I think I have been doing several things wrong in YNAB for a while, and after having the epiphany, I am working on reconciling all this stuff.  Here is a little background:

  1. I always pay off my entire monthly statement balance for all my credit cards (automatically).
  2. I have had a couple of occurrences where when I paid off my balance, I didn't have enough Available in my "credit card Payment" budget.  No big deal - I covered it and went about my business.
  3. Several months ago, I realized that negative budget balances did not carry over to the next month - like a positive balance did.  I made several corrections and assumed that contributed to #2 above.
  4. At the end of the month, I will often shift positive balances to savings or some other budget.  Just this AM, I realized that if (for example) on 9/1 balance all the budget items, shift positive balances around, etc. for August (so that everything is positive or $0), but then on 9/2 I get a new transaction that came in I did not manually enter into YNAB for August) it will post to August, creating a negative balance in August.  This is an issue because as of 9/1 - I never go back and look at a prior month, because I'm just looking forward.
  5. In the past month, I had a large discrepancy (over $1000) in my monthly payment for 1 Credit card and what I had in my available budget.  I scratched my head, but assumed maybe I did something goofy when I set up the starting balance and it just took a while to catch up.  I covered the amount and went about my business.
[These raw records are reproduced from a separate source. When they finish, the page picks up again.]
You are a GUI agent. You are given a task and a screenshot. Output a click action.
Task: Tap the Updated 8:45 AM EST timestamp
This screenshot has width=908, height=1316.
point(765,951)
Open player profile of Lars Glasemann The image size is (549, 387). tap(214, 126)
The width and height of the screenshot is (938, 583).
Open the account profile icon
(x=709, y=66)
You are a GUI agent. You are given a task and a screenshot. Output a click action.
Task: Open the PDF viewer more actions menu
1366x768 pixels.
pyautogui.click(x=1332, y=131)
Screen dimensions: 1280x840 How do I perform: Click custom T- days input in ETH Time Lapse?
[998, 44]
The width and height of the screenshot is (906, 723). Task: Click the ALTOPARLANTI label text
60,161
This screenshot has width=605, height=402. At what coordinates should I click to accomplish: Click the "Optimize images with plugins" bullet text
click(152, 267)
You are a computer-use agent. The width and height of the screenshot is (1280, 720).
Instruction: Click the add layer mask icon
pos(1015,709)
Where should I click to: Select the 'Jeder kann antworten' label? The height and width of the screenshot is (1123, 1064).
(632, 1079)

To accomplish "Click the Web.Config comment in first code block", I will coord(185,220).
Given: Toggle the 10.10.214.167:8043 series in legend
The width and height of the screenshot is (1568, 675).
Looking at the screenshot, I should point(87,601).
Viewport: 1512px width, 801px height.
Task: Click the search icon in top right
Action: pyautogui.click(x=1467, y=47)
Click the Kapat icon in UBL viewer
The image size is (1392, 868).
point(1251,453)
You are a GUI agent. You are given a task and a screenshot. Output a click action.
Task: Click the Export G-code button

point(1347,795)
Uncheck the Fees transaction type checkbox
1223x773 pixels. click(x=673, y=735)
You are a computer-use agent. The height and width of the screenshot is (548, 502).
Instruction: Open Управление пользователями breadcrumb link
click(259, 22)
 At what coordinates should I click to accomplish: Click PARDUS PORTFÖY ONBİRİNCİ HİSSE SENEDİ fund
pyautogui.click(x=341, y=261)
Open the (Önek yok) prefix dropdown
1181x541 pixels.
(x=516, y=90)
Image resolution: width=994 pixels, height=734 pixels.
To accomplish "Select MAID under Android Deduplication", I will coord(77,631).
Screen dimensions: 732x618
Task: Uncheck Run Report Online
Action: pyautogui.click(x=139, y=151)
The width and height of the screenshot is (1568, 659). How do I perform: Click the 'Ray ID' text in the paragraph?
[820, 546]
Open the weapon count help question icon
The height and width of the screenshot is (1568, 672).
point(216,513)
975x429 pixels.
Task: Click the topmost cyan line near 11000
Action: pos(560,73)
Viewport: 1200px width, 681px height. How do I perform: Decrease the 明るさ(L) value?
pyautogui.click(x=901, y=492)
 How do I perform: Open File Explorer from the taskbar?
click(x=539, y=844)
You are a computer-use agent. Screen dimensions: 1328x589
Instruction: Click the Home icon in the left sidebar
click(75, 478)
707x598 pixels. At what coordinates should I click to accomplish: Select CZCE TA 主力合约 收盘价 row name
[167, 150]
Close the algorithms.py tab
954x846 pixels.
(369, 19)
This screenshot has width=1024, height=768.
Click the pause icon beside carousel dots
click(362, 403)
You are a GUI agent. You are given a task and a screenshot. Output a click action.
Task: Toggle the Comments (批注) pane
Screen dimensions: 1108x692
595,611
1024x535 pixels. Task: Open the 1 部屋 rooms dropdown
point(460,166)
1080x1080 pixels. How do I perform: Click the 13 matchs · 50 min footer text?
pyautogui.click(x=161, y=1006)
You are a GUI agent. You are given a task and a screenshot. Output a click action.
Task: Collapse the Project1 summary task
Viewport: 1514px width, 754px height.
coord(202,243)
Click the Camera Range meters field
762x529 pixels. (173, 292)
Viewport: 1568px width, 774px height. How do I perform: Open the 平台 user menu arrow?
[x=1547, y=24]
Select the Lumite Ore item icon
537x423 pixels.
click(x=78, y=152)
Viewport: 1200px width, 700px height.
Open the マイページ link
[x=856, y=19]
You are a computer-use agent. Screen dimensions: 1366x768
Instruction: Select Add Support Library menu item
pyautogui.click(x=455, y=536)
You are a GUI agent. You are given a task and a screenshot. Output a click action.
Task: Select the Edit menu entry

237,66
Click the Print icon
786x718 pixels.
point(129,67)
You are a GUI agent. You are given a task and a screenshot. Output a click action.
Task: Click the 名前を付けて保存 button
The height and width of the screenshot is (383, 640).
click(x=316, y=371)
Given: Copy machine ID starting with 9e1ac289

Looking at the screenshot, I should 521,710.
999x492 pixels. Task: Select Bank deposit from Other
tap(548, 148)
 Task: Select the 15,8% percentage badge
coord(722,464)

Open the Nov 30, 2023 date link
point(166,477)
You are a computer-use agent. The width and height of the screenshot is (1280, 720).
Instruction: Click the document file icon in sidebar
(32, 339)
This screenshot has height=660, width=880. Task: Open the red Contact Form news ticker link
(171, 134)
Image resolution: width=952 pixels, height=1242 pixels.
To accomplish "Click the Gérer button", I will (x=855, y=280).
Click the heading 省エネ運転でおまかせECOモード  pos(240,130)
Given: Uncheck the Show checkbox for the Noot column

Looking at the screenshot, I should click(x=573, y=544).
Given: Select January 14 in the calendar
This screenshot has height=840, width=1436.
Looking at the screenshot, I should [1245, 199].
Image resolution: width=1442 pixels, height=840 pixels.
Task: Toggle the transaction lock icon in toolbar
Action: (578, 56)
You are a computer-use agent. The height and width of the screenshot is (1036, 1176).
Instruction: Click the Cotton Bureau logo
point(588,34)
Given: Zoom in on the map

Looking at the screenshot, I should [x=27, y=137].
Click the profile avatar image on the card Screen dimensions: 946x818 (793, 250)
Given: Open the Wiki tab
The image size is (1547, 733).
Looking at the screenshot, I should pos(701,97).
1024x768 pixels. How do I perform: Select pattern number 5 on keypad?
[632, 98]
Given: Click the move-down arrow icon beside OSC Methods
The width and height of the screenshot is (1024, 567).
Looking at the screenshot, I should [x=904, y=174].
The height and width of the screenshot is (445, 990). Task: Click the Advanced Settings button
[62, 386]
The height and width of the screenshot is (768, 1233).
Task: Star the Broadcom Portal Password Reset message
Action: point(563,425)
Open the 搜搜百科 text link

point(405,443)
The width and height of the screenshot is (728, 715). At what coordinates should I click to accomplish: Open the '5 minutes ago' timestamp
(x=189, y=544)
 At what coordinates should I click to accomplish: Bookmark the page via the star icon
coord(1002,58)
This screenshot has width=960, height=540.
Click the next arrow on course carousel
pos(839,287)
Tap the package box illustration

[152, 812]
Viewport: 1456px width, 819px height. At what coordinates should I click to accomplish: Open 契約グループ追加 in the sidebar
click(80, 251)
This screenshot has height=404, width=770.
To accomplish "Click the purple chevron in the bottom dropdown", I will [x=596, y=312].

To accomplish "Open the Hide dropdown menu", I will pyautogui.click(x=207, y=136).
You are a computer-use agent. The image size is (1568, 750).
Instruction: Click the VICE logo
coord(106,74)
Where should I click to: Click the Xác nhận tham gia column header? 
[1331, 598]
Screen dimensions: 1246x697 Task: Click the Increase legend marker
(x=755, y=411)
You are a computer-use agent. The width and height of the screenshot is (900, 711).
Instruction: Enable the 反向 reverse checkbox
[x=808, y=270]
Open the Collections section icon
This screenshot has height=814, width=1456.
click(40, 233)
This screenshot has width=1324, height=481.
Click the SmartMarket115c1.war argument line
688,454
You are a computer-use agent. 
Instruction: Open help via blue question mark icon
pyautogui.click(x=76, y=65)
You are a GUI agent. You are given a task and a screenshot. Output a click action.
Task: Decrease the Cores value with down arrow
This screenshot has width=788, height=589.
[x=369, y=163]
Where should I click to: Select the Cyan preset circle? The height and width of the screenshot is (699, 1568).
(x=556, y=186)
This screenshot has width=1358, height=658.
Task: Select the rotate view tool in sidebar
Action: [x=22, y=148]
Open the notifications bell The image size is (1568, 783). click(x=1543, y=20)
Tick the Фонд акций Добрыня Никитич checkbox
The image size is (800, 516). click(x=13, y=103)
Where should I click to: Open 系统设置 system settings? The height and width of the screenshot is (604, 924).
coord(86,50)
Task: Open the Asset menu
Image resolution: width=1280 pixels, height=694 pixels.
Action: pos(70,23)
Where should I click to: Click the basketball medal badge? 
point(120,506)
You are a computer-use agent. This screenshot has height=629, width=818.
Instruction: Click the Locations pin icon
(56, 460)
So, now I think I see what happened.  I think the situation occurred where #4 above hit for a large purchase right at the end/beginning of the month.  Now I am trying to figure out how to avoid this situation in the future.  

Questions:

  1. Can anyone confirm that I am interpreting item #4 above correctly?  Is that the way it is supposed to be working?
  2. Should the working balance for my credit card accounts always equal the available balance I have in my budgeted "available balance" for a credit card?  I am assuming yes, but none of them do right now...  Should this be part of my regular reconciliation process/check?
  3. I often make a mistake inputting a transaction.  Meaning, I input a transaction as Credit Card A, but it really is for Credit Card B.  When I notice it, I simply edit the transaction and move it to the right account (select transaction, edit -> Move to Account -> Select proper account).  Will doing that move the budgeted balance to the appropriate budget also?

Thanks for your help!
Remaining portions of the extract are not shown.